In the 1980s the Broward County Commission adopted a policy of having all populated places in the county be part of a municipality. Municipalities were often reluctant to annex neighborhoods which were not projected to yield enough tax revenue to cover the costs of providing services to those neighborhoods. In 2001 the Broward County Legislative Delegation adopted a policy encouraging the annexation of all unincorporated areas in Broward County into municipalities by October 1, 2005. Formerly unincorporated neighborhoods that have been annexed into existing municipalities or combined to form new municipalities as of 2018 include:

  • Bonnie Loch-Woodsetter North in Deerfield Beach.
  • Broadview-Pompano Park in North Lauderdale.
  • Broward Estates in Lauderhill.
  • Carver Ranches in West Park.
  • Chambers Estates in Dania Beach.
  • Chula Vista Isles in Fort Lauderdale.
  • Collier Manor-Cresthaven in Pompano Beach.
  • Country Estates in Southwest Ranches.
  • Crystal Lake in Deerfield Beach.
  • Edgewater in Dania Beach.
  • Estates of Fort Lauderdale in Dania Beach, and partially in Hollywood.
  • Godfrey Road in Parkland.
  • Golden Heights in Fort Lauderdale.
  • Green Meadow in Southwest Ranches.
  • Hacienda Village in Davie.
  • Ivanhoe Estates in Southwest Ranches.

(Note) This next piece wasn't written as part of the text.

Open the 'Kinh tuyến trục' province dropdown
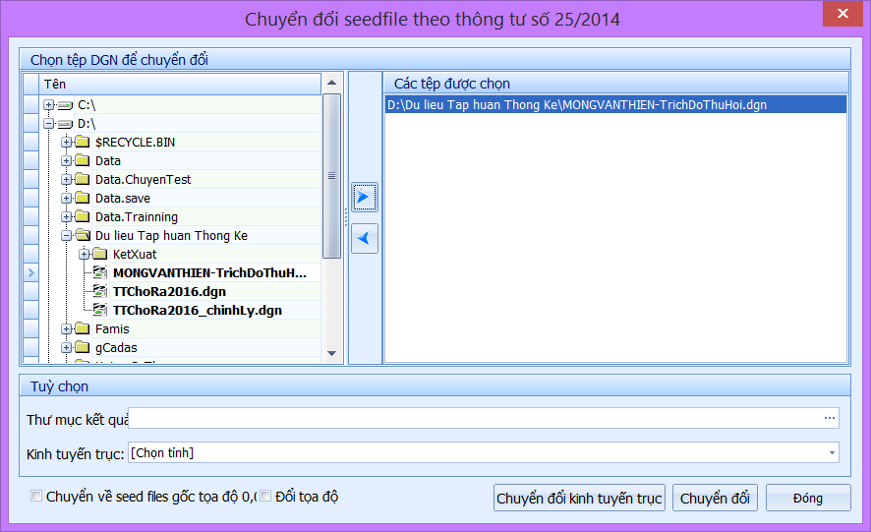The image size is (871, 532). (833, 452)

  • Kendall Green in Pompano Beach.
  • Lake Forest in West Park.
  • Leisureville in Pompano Beach.
  • Loch Lomond in Pompano Beach.
  • Melrose Park in Fort Lauderdale.
  • Miami Gardens in West Park.
  • North Andrews Gardens in Oakland Park.
  • Oak Point in Hollywood.
  • Palm Aire in Fort Lauderdale.
  • Pine Island Ridge in Davie.
  • Pompano Beach Highlands in Pompano Beach.

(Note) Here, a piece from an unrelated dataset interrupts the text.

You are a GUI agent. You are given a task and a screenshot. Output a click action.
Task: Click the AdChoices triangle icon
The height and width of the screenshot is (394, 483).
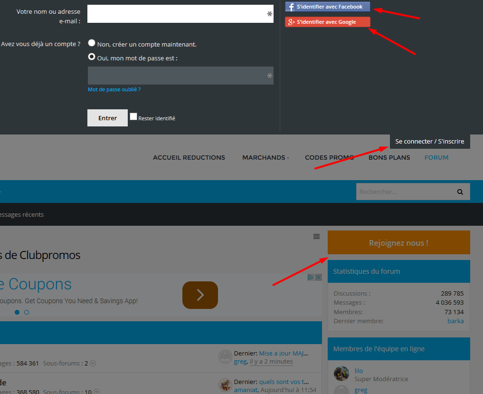point(311,278)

  • Pompano Estates in Pompano Beach.
  • Ramblewood East in Coral Springs.
  • Ravenswood Estates in Dania Beach.
  • Riverland Village in Fort Lauderdale.
  • Rock Island in Fort Lauderdale.
  • Rolling Oaks in Southwest Ranches.
  • Royal Palm Ranches in Cooper City.
  • St. George in Lauderhill.
  • Sunshine Acres in Davie.
  • Sunshine Ranches in Southwest Ranches.

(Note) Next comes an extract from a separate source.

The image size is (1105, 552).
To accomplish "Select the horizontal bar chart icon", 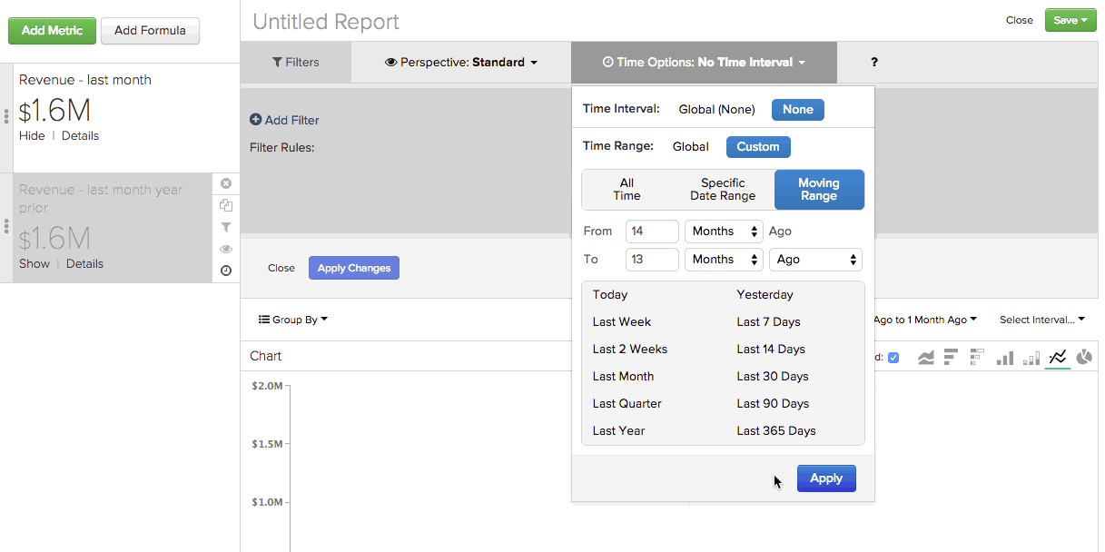I will tap(951, 357).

  • Tedder in Deerfield Beach.
  • Terra Mar in Lauderdale-by-the-Sea, and partially in Pompano Beach.
  • Twin Lakes North of Prospect Road, in Fort Lauderdale. South of Prospect Road, in Oakland Park.
  • Utopia in West Park.
  • Village Park in North Lauderdale.
  • West Ken-Lark in Lauderhill.

Remaining unincorporated neighborhoods

By late in the first decade of the 21st century, annexation of remaining neighborhoods had stalled. As of 2018 the Broward County Municipal Services District serves seven unincorporated neighborhoods, including six census designated places (Boulevard Gardens, Broadview Park, Franklin Park, Hillsboro Pines, Roosevelt Gardens and Washington Park) and a parcel with a population of 72 in 2018, Hillsboro Ranches. Other areas in the developed part of the county that are not in municipalities include the Hollywood Seminole Indian Reservation, Fort Lauderdale-Hollywood International Airport, several landfills and resource recovery facilities, and other scattered small parcels with few or no residents.